4. Explique o uso da expressão destacada na frase:

“E tão bebuns estavam os três-loucados que nem se deram fé do risco que corriam [...]”.
O autor brinca com a palavra tresloucados (loucos, desvairados): como eram três os bêbados incautos, usou “três-loucados”.

5. Inverossimilhante é tudo aquilo que não tem aparência de verdadeiro. Releia o último parágrafo e transcreva um trecho inverossímil.
“Nenhum leão está livre neste mundo de, amanhã, por acaso, adormecer num parque e ser comido de surpresa por três bebuns esfomeados”.

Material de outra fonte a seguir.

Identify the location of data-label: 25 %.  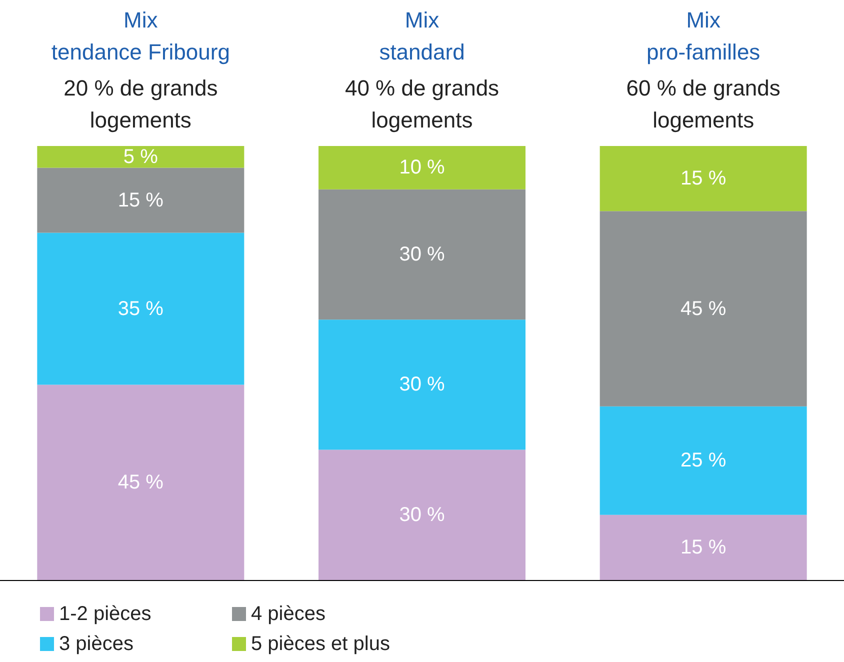
(703, 461).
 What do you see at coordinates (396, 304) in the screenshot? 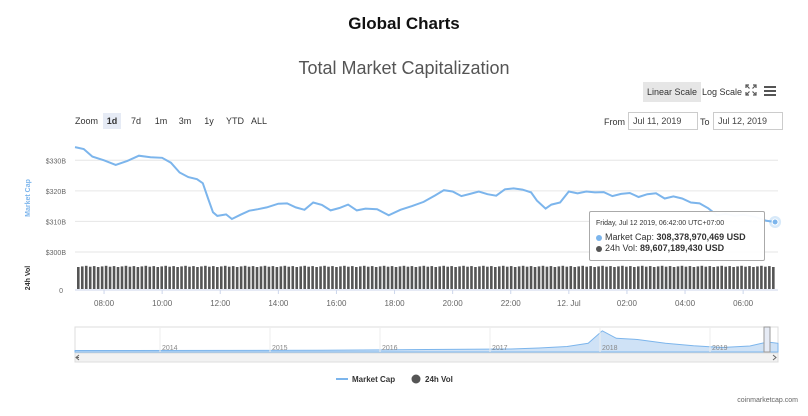
I see `x-tick-label: 18:00` at bounding box center [396, 304].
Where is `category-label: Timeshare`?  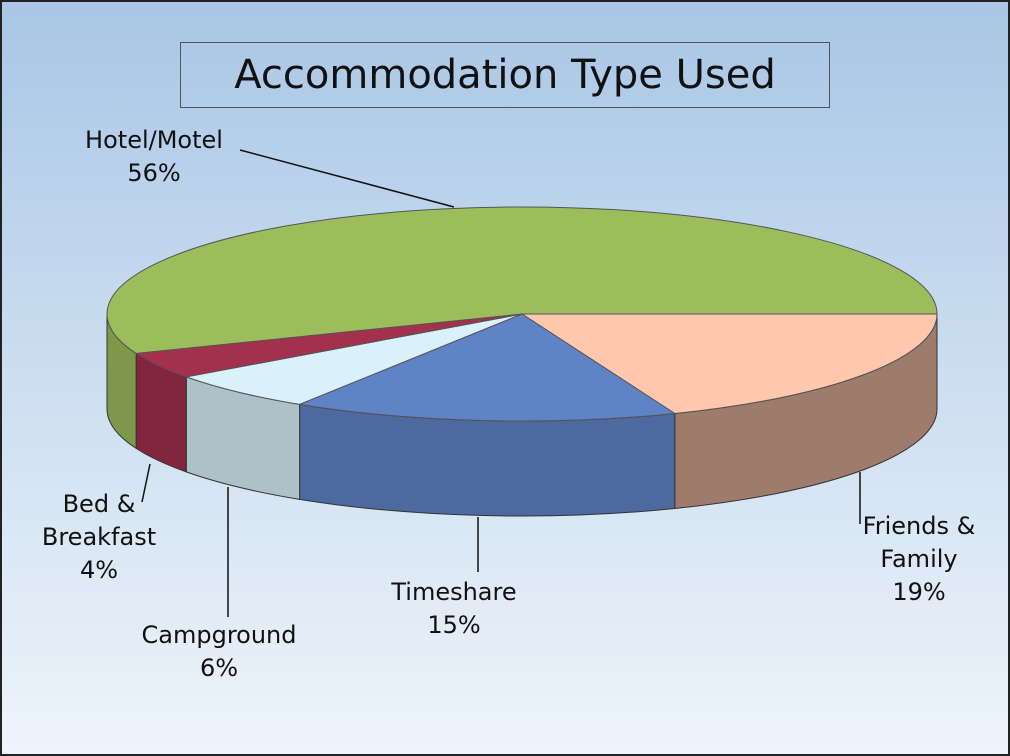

6. De onde provém a comicidade do texto? Escolha a alternativa correta.

(A) Do fato de um leão estar preso.

(B) Do fato de dois leões conversarem com humanos.

(C) Da presença de um animal renegar seus instintos em nome de um contrato.

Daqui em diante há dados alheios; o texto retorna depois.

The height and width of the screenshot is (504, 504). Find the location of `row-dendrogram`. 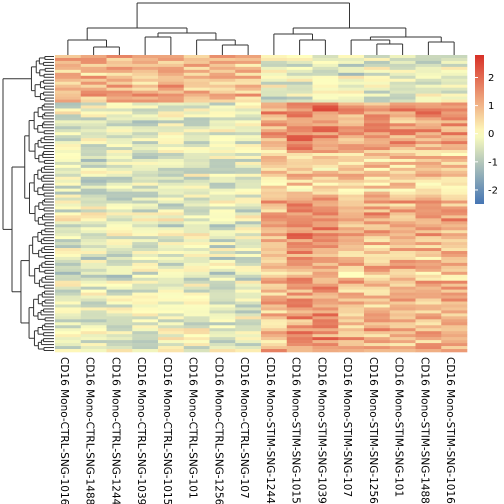

row-dendrogram is located at coordinates (28, 204).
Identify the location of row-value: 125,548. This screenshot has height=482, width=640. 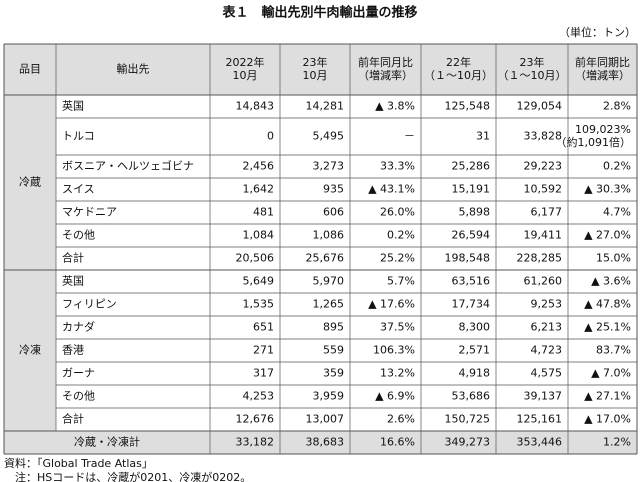
(468, 106).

(D) Do fato de um leão pedir ajuda a um amigo mais velho.


7. No texto alteram-se termos próprios de uma linguagem formal e termos característicos de uma linguagem bem coloquial (informal).

a) Procure alguns exemplos de uso mais formal da linguagem.
     Vocabulário cuidado e pouco comum (atávico, antanho, honorífico, conjuntura, acepipe...).

b) Procure exemplos de uso coloquial.
     Uso de gírias e expressões populares (bebuns, carraspana, boteco, mão-beijada, mandar-se).

8. Para reproduzir as falas das personagens, o autor utiliza dois tipos de discurso: o discurso direto e o discurso indireto.
Localize trechos em que aparecem exemplos desses dois tipos de discurso. Justifique sua resposta.

Discurso direto: “Ao que o mais velho respondeu(...):
- Queixas-te de barriga cheia (...). A vida não está difícil só para os animais, rapaz.” O autor reproduz as palavras da personagem. Aparece travessão introduzindo a fala.

Discurso indireto: “Amuado, foi novamente ao leão mais velho (...) queixar-se de que o excesso de escrúpulo contratual o havia feito perder o nobre prato”. O narrador conta com suas próprias palavras o que o leão teria dito ao amigo.